Given entries START

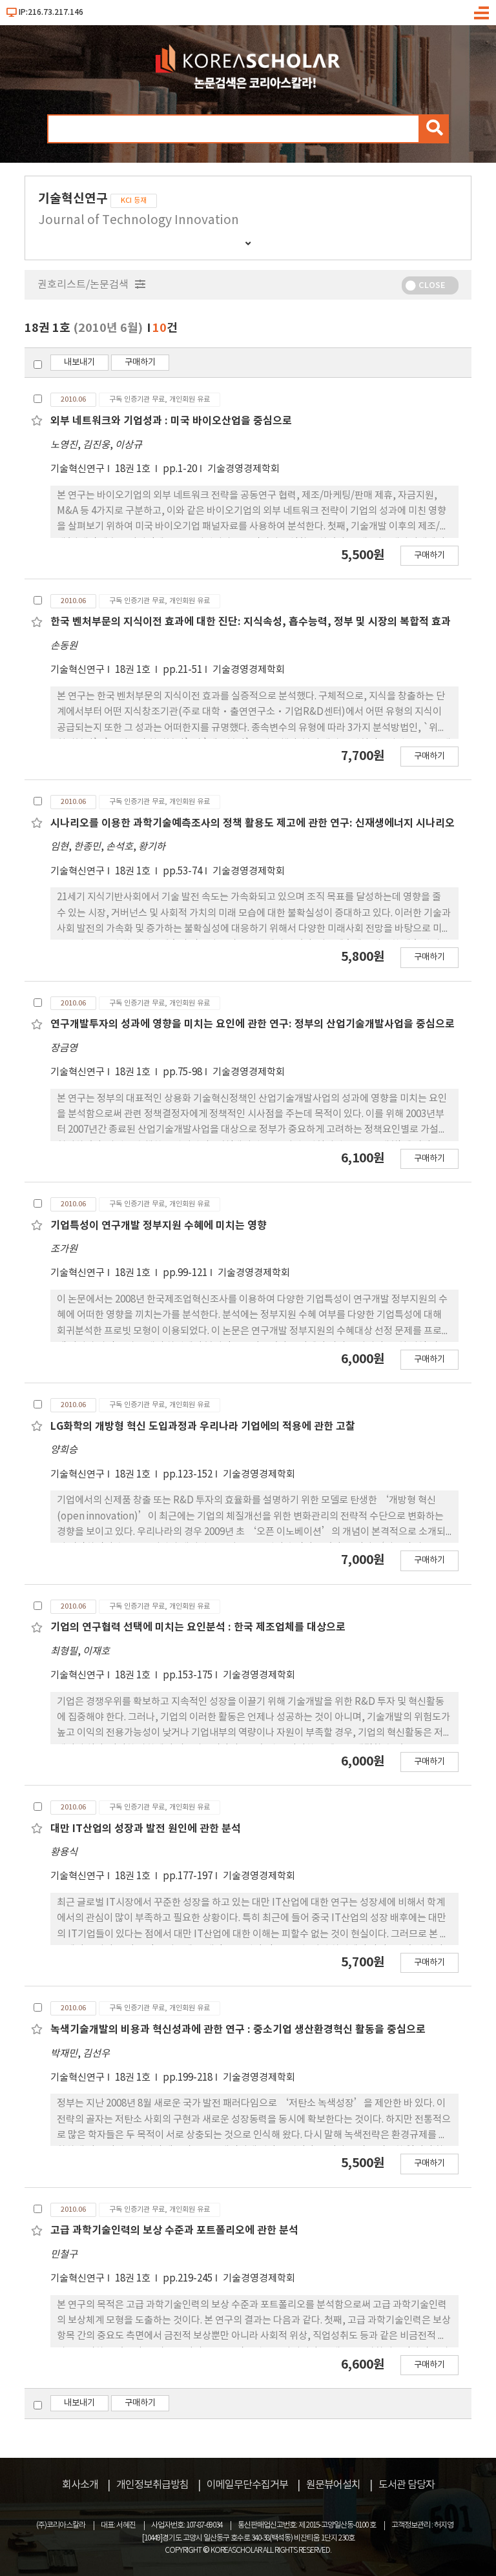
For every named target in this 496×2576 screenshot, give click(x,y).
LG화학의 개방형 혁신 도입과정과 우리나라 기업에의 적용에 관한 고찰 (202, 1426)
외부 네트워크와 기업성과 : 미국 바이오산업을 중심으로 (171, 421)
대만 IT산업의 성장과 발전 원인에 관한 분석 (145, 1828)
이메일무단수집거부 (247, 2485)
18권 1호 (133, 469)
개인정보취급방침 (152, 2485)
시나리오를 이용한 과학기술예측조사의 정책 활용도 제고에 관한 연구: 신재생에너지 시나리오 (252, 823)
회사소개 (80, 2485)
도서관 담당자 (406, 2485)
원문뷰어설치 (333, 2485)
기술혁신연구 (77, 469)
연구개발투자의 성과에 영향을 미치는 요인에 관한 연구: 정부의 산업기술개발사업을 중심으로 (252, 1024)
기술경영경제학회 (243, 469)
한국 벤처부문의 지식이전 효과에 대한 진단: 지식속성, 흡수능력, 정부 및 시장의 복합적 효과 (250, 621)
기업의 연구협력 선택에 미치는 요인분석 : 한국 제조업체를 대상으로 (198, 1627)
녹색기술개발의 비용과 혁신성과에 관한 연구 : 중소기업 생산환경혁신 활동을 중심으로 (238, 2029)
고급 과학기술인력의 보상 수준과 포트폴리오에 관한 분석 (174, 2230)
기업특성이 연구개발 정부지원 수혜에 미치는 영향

Given entries END

Where the records above contain a line with "기업의 연구협력 선택에", repeat that line and each later line through the end, exactly, and nothing more.

*Result for this task*:
기업의 연구협력 선택에 미치는 요인분석 : 한국 제조업체를 대상으로 (198, 1627)
녹색기술개발의 비용과 혁신성과에 관한 연구 : 중소기업 생산환경혁신 활동을 중심으로 (238, 2029)
고급 과학기술인력의 보상 수준과 포트폴리오에 관한 분석 (174, 2230)
기업특성이 연구개발 정부지원 수혜에 미치는 영향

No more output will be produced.